Exercise directions. Copy the entries from the line containing "[Одноклассники] (111, 1111)" up to and including the line containing "Обратная связь (29, 2566)", reproducing each line without any change.

Material.
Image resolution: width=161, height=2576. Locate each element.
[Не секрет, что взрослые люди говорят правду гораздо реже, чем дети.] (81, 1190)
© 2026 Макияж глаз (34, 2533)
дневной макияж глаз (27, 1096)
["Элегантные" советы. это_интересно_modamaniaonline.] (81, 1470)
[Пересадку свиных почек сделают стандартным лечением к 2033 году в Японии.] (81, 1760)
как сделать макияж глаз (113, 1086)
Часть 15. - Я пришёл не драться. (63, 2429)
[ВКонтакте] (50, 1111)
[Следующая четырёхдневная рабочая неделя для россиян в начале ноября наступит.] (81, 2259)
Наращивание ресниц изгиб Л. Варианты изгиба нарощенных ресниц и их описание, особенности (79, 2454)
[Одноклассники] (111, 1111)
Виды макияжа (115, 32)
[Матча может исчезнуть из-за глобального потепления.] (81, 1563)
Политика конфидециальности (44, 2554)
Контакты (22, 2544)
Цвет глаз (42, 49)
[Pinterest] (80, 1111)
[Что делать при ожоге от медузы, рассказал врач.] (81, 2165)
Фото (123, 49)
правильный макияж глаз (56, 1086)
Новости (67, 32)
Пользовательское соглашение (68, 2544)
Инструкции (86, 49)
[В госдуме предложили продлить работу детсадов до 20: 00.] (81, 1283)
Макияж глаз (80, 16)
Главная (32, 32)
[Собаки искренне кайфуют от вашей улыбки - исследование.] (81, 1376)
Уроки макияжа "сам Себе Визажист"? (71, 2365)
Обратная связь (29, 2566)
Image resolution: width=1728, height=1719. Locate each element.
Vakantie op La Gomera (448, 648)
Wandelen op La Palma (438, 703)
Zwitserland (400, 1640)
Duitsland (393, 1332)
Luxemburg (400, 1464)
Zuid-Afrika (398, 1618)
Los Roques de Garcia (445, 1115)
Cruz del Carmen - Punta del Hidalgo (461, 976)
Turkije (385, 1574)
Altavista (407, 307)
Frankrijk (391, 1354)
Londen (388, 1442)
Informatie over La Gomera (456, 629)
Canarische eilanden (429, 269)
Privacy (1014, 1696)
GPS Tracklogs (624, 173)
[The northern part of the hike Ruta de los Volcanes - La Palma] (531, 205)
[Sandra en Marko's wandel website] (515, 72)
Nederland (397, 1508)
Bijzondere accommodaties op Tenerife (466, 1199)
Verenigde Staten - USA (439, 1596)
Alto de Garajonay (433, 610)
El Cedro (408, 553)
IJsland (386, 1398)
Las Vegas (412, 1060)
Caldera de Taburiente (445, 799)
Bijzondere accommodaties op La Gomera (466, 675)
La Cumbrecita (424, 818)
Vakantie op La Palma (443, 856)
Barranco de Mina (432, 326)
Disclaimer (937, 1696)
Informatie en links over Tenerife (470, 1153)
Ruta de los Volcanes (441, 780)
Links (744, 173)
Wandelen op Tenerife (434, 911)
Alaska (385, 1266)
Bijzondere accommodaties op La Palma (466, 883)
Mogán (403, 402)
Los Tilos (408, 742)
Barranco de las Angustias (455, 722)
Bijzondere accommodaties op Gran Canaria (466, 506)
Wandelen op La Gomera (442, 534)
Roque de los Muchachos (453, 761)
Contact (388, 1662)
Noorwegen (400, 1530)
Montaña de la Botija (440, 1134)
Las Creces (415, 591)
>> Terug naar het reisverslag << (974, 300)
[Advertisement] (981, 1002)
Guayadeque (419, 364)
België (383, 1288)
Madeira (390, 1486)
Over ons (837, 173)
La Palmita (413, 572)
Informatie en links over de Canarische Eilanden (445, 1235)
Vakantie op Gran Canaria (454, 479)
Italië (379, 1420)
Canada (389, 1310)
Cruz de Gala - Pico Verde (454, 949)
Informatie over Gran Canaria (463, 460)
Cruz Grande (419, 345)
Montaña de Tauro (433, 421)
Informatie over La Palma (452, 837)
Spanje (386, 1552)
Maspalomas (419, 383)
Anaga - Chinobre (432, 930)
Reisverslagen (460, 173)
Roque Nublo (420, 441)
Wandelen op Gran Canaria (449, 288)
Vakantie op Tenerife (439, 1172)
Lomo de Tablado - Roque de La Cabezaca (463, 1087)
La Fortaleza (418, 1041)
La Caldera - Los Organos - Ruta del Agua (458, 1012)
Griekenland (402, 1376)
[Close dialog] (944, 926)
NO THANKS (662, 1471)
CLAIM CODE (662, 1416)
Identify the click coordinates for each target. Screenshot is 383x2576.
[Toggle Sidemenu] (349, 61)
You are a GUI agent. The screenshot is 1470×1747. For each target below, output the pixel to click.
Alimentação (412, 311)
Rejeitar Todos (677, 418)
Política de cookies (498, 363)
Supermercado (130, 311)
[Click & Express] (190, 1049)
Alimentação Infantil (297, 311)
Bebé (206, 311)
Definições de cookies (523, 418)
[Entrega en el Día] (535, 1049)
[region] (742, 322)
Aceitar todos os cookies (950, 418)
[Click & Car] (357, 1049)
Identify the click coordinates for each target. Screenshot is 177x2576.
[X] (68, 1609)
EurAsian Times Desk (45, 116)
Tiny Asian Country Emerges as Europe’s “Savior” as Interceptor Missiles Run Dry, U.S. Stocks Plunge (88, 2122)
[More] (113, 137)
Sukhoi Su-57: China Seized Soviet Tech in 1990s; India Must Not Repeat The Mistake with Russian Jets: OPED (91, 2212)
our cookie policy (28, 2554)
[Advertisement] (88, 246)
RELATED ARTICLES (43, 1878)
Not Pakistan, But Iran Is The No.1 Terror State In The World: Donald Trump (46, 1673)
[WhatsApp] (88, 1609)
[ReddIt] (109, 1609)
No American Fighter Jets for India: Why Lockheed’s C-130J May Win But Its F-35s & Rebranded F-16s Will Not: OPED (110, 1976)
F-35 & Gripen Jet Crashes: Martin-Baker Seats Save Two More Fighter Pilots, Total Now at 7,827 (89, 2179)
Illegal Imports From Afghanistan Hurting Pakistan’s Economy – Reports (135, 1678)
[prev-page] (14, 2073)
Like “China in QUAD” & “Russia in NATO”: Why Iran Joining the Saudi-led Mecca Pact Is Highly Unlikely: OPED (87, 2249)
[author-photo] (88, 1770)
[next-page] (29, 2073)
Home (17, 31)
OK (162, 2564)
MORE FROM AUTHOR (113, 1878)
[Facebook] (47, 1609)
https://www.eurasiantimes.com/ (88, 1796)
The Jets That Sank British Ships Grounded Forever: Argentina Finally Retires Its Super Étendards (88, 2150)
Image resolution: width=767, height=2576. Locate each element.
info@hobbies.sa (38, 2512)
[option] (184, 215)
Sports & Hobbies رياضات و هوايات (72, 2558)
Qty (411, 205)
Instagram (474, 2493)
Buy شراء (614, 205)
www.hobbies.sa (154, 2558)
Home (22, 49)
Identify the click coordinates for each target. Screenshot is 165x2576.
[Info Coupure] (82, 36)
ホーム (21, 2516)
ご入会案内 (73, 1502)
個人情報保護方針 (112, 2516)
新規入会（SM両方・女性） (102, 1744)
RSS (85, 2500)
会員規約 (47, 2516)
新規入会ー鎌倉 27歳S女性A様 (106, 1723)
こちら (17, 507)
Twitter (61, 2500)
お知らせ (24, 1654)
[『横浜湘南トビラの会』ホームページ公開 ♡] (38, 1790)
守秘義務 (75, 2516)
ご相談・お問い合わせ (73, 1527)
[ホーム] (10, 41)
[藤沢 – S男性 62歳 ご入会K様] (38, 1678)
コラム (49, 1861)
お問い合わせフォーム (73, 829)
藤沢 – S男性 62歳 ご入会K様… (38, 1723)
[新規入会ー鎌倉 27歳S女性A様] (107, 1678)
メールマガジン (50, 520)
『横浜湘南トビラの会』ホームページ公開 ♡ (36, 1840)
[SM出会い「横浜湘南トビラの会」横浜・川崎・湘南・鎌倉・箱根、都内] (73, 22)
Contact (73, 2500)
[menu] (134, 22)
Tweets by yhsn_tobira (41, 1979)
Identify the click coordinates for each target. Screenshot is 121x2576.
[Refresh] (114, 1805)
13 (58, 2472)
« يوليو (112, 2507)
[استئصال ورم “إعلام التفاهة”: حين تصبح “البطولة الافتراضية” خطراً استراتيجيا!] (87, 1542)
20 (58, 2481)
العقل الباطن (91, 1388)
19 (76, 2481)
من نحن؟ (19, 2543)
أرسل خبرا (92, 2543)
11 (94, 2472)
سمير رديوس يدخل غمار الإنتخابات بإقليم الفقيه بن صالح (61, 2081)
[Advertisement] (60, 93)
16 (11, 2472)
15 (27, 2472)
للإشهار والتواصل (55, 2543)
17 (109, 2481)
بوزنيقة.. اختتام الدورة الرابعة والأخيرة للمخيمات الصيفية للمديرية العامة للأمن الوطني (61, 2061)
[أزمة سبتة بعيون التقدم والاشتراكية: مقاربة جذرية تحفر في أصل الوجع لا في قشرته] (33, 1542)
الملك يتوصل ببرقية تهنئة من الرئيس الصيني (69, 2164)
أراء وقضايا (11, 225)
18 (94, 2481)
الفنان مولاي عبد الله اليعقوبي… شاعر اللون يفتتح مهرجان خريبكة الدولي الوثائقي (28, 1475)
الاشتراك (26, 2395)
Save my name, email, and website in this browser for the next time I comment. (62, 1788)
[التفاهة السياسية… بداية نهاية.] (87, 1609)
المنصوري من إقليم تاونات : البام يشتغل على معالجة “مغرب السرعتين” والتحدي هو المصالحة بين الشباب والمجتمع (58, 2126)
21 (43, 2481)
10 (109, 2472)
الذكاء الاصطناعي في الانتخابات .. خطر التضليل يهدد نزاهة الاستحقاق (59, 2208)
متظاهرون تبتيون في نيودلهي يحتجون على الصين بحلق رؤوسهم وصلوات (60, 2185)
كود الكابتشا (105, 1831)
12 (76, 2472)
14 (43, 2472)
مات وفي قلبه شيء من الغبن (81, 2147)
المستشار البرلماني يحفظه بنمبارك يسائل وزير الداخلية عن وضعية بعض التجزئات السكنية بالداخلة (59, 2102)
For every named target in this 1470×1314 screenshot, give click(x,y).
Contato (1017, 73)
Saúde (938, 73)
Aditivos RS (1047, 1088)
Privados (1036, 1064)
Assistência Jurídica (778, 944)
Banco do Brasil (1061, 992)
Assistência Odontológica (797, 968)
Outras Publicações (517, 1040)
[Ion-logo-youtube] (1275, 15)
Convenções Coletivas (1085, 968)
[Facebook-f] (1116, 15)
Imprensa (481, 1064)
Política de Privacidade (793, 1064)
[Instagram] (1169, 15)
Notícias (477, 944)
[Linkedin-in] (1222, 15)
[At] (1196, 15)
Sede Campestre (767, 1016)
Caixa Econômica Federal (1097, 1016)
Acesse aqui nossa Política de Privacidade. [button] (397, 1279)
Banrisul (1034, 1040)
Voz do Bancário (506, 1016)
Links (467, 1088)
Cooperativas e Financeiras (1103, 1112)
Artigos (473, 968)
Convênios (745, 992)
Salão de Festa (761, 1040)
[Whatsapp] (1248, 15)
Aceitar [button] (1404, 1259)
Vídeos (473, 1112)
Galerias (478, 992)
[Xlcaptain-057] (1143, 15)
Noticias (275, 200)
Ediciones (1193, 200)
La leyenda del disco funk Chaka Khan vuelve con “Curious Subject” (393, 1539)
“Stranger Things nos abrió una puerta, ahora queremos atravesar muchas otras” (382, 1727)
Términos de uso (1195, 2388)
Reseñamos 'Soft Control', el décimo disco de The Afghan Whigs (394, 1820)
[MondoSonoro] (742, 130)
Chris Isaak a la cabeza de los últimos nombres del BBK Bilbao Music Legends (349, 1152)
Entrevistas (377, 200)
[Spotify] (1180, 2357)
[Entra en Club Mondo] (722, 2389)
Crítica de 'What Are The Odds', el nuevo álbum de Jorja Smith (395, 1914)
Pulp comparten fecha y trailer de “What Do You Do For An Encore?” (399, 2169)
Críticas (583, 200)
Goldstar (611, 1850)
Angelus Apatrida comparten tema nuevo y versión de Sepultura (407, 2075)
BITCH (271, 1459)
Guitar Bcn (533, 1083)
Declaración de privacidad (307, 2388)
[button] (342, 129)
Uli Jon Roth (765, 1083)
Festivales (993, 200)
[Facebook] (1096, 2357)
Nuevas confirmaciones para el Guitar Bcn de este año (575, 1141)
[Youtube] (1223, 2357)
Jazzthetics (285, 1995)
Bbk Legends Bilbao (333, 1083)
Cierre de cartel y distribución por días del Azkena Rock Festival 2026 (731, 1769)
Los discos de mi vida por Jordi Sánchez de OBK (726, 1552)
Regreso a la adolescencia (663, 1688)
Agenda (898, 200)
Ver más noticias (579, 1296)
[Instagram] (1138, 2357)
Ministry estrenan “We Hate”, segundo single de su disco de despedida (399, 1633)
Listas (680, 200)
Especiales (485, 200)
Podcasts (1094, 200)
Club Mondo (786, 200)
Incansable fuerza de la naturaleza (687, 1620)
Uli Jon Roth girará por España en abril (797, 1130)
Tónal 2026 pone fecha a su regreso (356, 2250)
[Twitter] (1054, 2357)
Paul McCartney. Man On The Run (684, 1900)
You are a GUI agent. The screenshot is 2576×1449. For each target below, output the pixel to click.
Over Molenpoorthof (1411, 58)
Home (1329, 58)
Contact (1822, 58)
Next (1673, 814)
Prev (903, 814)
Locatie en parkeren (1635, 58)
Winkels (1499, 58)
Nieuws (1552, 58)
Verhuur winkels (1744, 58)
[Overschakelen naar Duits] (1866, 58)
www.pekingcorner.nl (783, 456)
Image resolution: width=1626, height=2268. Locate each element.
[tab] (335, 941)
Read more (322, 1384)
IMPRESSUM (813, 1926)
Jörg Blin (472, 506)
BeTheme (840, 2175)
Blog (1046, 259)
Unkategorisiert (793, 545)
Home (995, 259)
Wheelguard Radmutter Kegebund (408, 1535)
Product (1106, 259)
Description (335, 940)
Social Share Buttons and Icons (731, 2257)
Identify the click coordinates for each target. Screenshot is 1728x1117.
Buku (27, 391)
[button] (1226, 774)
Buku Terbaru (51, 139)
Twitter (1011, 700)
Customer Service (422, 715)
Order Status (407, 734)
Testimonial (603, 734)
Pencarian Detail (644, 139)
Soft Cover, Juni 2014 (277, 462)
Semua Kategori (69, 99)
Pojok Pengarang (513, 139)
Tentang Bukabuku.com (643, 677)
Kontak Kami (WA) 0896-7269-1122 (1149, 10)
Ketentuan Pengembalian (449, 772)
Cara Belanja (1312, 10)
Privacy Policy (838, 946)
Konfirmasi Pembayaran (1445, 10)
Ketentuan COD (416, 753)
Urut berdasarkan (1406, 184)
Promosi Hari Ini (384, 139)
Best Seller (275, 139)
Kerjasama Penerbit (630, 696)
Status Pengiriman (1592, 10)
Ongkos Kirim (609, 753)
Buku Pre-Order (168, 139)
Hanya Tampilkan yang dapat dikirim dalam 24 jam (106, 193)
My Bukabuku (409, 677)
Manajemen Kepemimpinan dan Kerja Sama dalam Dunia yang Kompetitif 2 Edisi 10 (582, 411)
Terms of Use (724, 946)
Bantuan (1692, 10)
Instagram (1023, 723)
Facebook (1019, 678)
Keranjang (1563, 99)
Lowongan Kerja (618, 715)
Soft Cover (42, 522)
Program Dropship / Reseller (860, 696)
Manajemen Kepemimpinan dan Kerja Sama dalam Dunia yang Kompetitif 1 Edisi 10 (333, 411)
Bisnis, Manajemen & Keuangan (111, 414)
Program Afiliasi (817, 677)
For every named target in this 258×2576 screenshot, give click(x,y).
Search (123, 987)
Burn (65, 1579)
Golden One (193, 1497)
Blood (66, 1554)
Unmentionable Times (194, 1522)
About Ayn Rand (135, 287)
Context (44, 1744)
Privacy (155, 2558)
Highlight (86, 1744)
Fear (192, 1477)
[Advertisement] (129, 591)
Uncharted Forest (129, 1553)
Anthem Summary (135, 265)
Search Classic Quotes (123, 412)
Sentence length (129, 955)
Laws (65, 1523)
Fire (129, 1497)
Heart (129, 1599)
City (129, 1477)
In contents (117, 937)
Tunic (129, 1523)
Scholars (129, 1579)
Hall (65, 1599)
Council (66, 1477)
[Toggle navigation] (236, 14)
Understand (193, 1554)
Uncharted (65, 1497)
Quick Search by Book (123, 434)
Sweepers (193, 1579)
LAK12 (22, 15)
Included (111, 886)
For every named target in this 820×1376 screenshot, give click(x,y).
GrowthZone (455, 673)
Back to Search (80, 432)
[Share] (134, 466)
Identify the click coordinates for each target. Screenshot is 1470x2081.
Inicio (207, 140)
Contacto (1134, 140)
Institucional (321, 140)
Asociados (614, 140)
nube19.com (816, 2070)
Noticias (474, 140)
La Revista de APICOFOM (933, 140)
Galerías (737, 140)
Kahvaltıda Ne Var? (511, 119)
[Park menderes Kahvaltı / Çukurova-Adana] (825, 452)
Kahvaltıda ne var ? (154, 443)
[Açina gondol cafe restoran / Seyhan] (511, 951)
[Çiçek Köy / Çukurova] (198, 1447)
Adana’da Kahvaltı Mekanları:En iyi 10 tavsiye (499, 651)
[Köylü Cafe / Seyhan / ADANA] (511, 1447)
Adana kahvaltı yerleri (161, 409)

Answer for the task.
[Одноклассники] (111, 1111)
Виды макияжа (115, 32)
[Матча может исчезнуть из-за глобального потепления.] (81, 1563)
Политика конфидециальности (44, 2554)
Контакты (22, 2544)
Цвет глаз (42, 49)
[Pinterest] (80, 1111)
[Что делать при ожоге от медузы, рассказал врач.] (81, 2165)
Фото (123, 49)
правильный макияж глаз (56, 1086)
Новости (67, 32)
Пользовательское соглашение (68, 2544)
Инструкции (86, 49)
[В госдуме предложили продлить работу детсадов до 20: 00.] (81, 1283)
Макияж глаз (80, 16)
Главная (32, 32)
[Собаки искренне кайфуют от вашей улыбки - исследование.] (81, 1376)
Уроки макияжа "сам Себе Визажист"? (71, 2365)
Обратная связь (29, 2566)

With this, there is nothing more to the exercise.